In blended vision laser surgery, the dominant eye is generally corrected for far viewing, while the non-dominant eye remains slightly short-sighted and focused for near vision. Most with blended vision can carry out the majority of tasks successfully. For detailed near tasks such as concentrated near work or driving at night, glasses are often required.
As blended vision is a permanent procedure, most surgeons recommend a trial with contact lenses before going ahead. With contact lenses we can focus one eye for distance and one for near in the same way laser surgery does, just in a more temporary fashion. Those who are successful with the contact lens trial are considered good candidates for blended vision surgery.
Is Laser Surgery suitable for me?
Laser refractive surgery is suitable for the majority of healthy adults. For some age groups, other procedures may carry a stronger recommendation, such as those developing early cataracts or those with trouble in the distance and with reading. Ultimately, it is your eye surgeon who determines whether laser correction is both suitable and safe for you.
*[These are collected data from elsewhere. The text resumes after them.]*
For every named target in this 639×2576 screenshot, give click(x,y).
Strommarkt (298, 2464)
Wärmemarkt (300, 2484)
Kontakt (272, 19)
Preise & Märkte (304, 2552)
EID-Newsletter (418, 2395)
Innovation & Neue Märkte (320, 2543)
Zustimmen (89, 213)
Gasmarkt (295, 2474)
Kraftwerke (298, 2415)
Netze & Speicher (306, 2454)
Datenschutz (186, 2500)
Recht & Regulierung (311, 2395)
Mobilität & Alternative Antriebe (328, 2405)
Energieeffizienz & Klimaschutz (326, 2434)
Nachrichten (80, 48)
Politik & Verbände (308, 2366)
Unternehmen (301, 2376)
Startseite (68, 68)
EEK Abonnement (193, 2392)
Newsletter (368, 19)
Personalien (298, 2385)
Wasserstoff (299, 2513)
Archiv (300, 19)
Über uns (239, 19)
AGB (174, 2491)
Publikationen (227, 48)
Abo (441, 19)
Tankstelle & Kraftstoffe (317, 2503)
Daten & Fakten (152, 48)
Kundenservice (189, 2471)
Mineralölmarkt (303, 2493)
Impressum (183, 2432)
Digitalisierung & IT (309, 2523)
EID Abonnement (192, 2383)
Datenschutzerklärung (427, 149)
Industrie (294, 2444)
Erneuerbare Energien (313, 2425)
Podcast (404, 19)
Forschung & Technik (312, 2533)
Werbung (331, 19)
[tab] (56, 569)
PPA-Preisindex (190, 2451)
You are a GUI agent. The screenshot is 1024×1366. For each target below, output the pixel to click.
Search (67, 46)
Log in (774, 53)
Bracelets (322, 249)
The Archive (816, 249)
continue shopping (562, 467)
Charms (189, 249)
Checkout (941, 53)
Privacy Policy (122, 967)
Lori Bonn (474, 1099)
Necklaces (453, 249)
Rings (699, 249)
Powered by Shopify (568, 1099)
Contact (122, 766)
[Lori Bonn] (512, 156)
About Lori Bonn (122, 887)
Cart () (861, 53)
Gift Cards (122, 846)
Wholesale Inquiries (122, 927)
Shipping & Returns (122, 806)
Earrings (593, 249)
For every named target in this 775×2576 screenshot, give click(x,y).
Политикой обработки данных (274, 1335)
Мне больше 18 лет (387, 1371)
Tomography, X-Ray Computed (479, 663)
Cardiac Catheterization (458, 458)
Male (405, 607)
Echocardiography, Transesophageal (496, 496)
As a candidate for laser surgery you generally need to meet the following criteria:
- You are aged 21 years or over
- Have a stable prescription. I.e. have not had moderate to large changes in your prescription over the past 1-2 years
- Be clear of recurring corneal diseases such as herpetic keratitis
You may not be a good candidate for laser surgery if:
- You have an eye condition such as glaucoma, cataracts or macular degeneration
- You are pregnant or breast feeding
- You have a very thin level of corneal tissue
- Your prescription is very high
For those who do not meet these requirements you may still be a candidate for a vision enhancement procedure such as Implantable contact lenses or a refractive lens exchange.